Una parte del sondaggio ha riguardato anche la gestione di Bolsonaro, valutata come buona dal 29 per cento e pessima dal 43 per cento degli intervistati, mentre dal 26 per cento è considerata regolare. Il margine di errore è di circa due punti percentuali, con un livello di affidabilità del 95 per cento.
In un’intervista rilasciata a Tucker Carlson di Fox News, Bolsonaro ha sostenuto che “se la sinistra torna al potere non lascerà mai il potere e questo paese seguirà la stessa strada di Venezuela, Argentina, Cile, Colombia. Il Brasile sarà un’altra auto su quel treno, (…..) tutto il Sud America si tingerà di rosso e gli Stati Uniti diventeranno praticamente un paese isolato”.
Dal fronte opposto, in una intervista all’agenzia di stampa Efe, la leader indigena Sônia Guajajara, una delle cento personalità più influenti del mondo del 2022 secondo Time Magazine, che ad ottobre concorre per un seggio al Congresso brasiliano, ha dichiarato che il suo scopo è quello di porre fine al “progetto di distruzione” ambientale di Jair Bolsonaro. “Se Bolsonaro vince, il futuro dell’Amazzonia sarà tragico. L’Amazzonia diventerà un vero deserto”, ha detto ad Efe.
Sônia Bone de Souza Silva Santos, comunemente nota come Sônia Guajajara, è un’ambientalista e politica indigena brasiliana. È membro del Partido Socialismo e Liberdade (PSOL) che aggrega diverse correnti interne, da quella riformista a quella rivoluzionaria. Una formazione creata da dissidenti del Partito dei Lavoratori (PT) che non erano d’accordo con le politiche del partito. Già al tempo del primo anno di governo di Lula, Luciana Genro, Heloísa Helena, Babá e João Fontes avevano ignorato le linee guida del PT votando contro la riforma delle pensioni del governo, finendo per essere espulsi dal consiglio nazionale del partito.
Sônia Guajajara è stata inizialmente candidata alla presidenza del Brasile nel 2018 prima di essere scelta come vicepresidente del candidato Guilherme Castro Boulos. Questo l’ha resa la prima persona indigena a candidarsi per una carica federale in Brasile.

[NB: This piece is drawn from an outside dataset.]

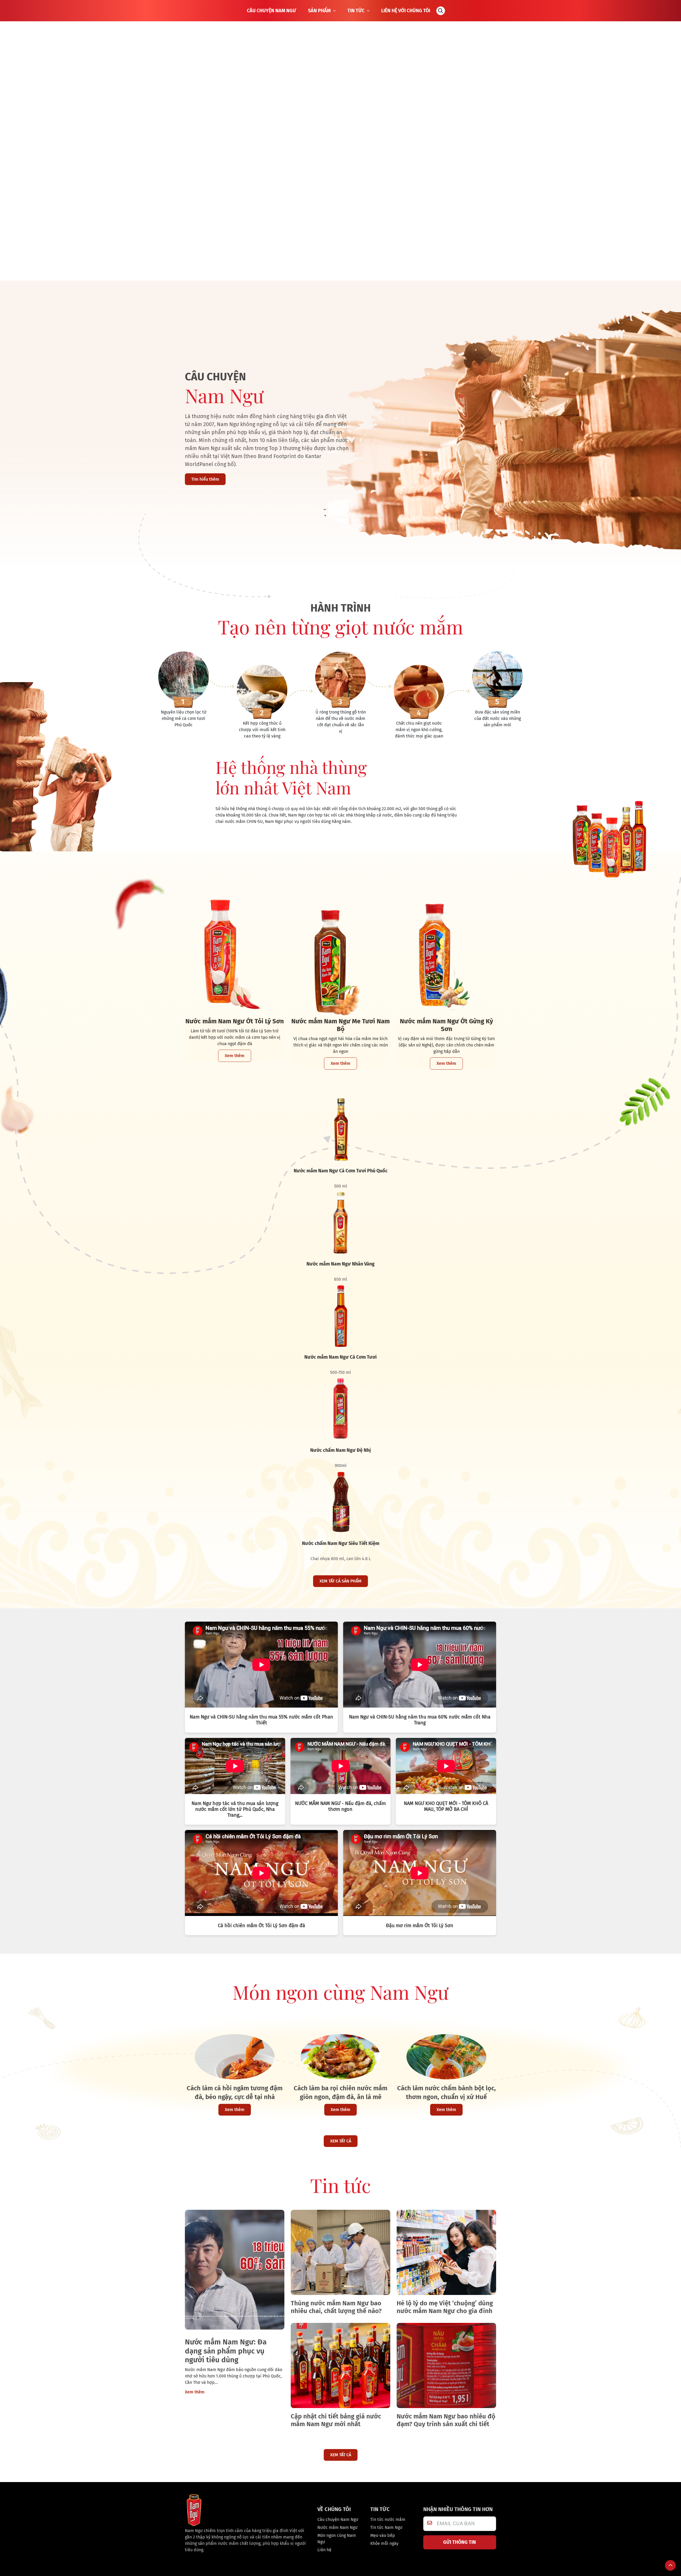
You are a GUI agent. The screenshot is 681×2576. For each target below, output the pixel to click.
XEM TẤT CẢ (340, 2141)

Dal canto loro, accademici, sindacalisti, imprenditori e altri settori della società civile brasiliana hanno manifestato giovedì 11 agosto a San Paolo “in difesa della democrazia”, in risposta agli attacchi del presidente Jair Bolsonaro alle istituzioni, il quale ha spesso criticato i giudici della Corte Suprema e messo in discussione l’affidabilità del sistema di voto elettronico in vigore in Brasile, alimentando i timori che potrebbe non riconoscere un’eventuale sconfitta.
Nelle ultime settimane, più di novecentomila rappresentanti della società civile hanno firmato un manifesto “in difesa della democrazia” lanciato dell’Università di San Paolo. Lettere simili sono state pubblicate da importanti associazioni imprenditoriali, tra cui la Federazione brasiliana delle banche (FEBRABAN) e la Federazione delle industrie di San Paolo (FIESP). Una cosa che molti osservatori della politica brasiliana considerano come una battuta d’arresto per Bolsonaro, dal momento che la maggior parte della comunità imprenditoriale lo aveva sostenuto nelle elezioni del 2018.